Auteur : Kaouther Ben Hania est une réalisatrice tunisienne née en 1977. Elle étudie de 2002 à 2004 à l’École des arts et du cinéma de Tunis. Elle réalise durant cette formation plusieurs courts métrages, dont l’un, La Brèche, est remarqué. En 2003, elle participe également à un atelier d’écriture de long métrage financé par Euromed. En 2004, elle prolonge sa formation à La Femis, tout d’abord dans le cadre de l’université d’été puis en 2004-2005. En 2006, elle réalise un autre court métrage, Moi, ma sœur et la chose, inspiré de la nouvelle Le jeune homme, l’enfant et la question de Mohsen Ben Hania. Elle reprend des études, en 2007-2008, à l’Université Sorbonne-Nouvelle. Un court métrage de 2013, Peau de colle est très remarqué. Puis elle réalise plusieurs longs métrages, distingués dans plusieurs festivals internationaux (Mostra de Venise en 2013, festival international du film de femmes de Salé, festival du film francophone de Namur, en 2014, Cannes en 2017). Le premier de ses trois longs métrages est Le Challat de Tunis, sorti en 2014, une satire sociale au ton ironique, tout en abordant comme les œuvres suivantes les rapports entre les sexes. Puis en 2016, Zaineb n’aime pas la neige et La Belle et la Meute en 2017.

Résumé : Mariam, jeune tunisienne, participe à une fête étudiante où elle s’intéresse à un jeune homme. Quelques heures plus tard on la voit errer en état de choc dans les rues, la robe déchirée. Commence pour elle une longue nuit d’angoisse, de lutte pour faire reconnaître ses droits et le respect de sa dignité de femme. Mais comment peut-on obtenir justice quand celle-ci se trouve du côté des bourreaux ?

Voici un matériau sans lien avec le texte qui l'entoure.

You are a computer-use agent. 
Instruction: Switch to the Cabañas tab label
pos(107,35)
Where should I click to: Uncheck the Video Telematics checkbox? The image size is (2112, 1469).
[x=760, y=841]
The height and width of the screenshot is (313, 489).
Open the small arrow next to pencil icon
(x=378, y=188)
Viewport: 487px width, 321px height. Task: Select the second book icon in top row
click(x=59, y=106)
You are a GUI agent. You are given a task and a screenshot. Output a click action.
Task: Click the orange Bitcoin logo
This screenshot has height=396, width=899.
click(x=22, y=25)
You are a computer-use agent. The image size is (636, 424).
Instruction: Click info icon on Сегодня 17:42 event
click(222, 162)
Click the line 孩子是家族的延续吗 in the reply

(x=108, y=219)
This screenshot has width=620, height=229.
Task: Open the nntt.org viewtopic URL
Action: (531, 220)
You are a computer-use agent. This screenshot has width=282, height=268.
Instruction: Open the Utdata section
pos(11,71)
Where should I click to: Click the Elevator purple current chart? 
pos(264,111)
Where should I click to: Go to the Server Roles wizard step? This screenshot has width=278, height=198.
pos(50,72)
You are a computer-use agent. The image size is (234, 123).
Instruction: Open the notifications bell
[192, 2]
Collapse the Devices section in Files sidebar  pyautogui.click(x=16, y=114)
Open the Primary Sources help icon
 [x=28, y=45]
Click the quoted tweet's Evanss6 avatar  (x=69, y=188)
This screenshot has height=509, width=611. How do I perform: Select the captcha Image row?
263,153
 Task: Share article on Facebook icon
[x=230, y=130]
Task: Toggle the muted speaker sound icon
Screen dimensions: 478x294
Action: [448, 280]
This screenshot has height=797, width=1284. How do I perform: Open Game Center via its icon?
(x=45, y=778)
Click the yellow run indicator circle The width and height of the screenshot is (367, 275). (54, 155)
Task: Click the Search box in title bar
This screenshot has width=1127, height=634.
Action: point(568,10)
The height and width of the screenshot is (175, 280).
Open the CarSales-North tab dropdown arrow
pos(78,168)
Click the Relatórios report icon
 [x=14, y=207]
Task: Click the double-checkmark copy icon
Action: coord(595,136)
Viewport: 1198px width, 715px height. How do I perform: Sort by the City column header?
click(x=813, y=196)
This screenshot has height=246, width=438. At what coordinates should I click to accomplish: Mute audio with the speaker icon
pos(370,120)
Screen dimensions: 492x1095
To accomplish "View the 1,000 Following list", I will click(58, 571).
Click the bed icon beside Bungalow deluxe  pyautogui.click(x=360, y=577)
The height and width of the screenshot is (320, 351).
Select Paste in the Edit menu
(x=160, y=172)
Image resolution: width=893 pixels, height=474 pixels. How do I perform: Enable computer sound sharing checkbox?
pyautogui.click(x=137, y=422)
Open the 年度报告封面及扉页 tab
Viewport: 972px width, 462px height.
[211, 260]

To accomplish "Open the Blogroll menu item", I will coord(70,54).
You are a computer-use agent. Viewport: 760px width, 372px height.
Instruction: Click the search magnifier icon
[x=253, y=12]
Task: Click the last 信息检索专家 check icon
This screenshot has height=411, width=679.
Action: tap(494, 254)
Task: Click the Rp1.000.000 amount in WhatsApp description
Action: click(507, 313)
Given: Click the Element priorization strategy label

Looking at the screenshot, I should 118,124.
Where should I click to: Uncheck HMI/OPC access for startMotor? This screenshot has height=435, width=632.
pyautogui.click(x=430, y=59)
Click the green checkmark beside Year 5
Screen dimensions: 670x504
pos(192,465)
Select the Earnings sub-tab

Analyse : Inspiré du livre Coupable d’avoir été violée de Meriem Ben Mohamed et Ava Djamshidi, ce film sélectionné à Cannes dans la catégorie Un certain regard, est un très beau film, poignant et fort car il traite du viol, qu’on ne voit pas, d’une jeune fille par des policiers. La réalisatrice s’est inspirée d’un fait réel qui a eu lieu quand Enardha était arrivé au pouvoir. L’atmosphère pesante de cette nuit d’angoisse est particulièrement bien retracée grâce à neuf longs plans séquences, caméra à l’épaule, tournés dans une unité de temps, une nuit. « L’usage du plan-séquence permettait de générer une tension et de plonger le spectateur dans la sensation du temps réel, même si le film est composé de neuf fragments » nous dit la réalisatrice. La jeune Myriam veut porter plainte pour obtenir la condamnation de ses bourreaux mais n’arrive pas à se faire entendre. Seule, abandonnée de tous, même de ceux qui auraient voulu l’aider, c’est le parcours douloureux et révoltant de cette jeune fille, qu’une mise en scène précise et brillante nous fait vivre, l’estomac noué, passant du fait divers au thriller psychologique. Face à la meute elle se heurte aux tabous de la société, de la famille, de la religion, et aux policiers naturellement. Elle est d’un courage exemplaire car malgré les pressions, les intimidations, les violences et les menaces, elle persiste dans sa volonté de dénoncer les infâmes et fait tomber l’impunité acquise trop souvent dans ce genre de faits. Dans la réalité les policiers ont été condamnés à 15 ans de prison. Elle devient sans le vouloir une vraie militante, figure emblématique de cette jeunesse tunisienne qui a participé à la révolution et qui veut croire en un véritable État de droit. C’est un hymne aux femmes et particulièrement aux femmes tunisiennes, que je connais bien au travers de différents mouvements associatifs et qui sont absolument remarquables, que nous offre la réalisatrice. Un film plein d’espoir, admirablement interprété par la jeune Mariam Al Ferjani, que je vous conseille vivement.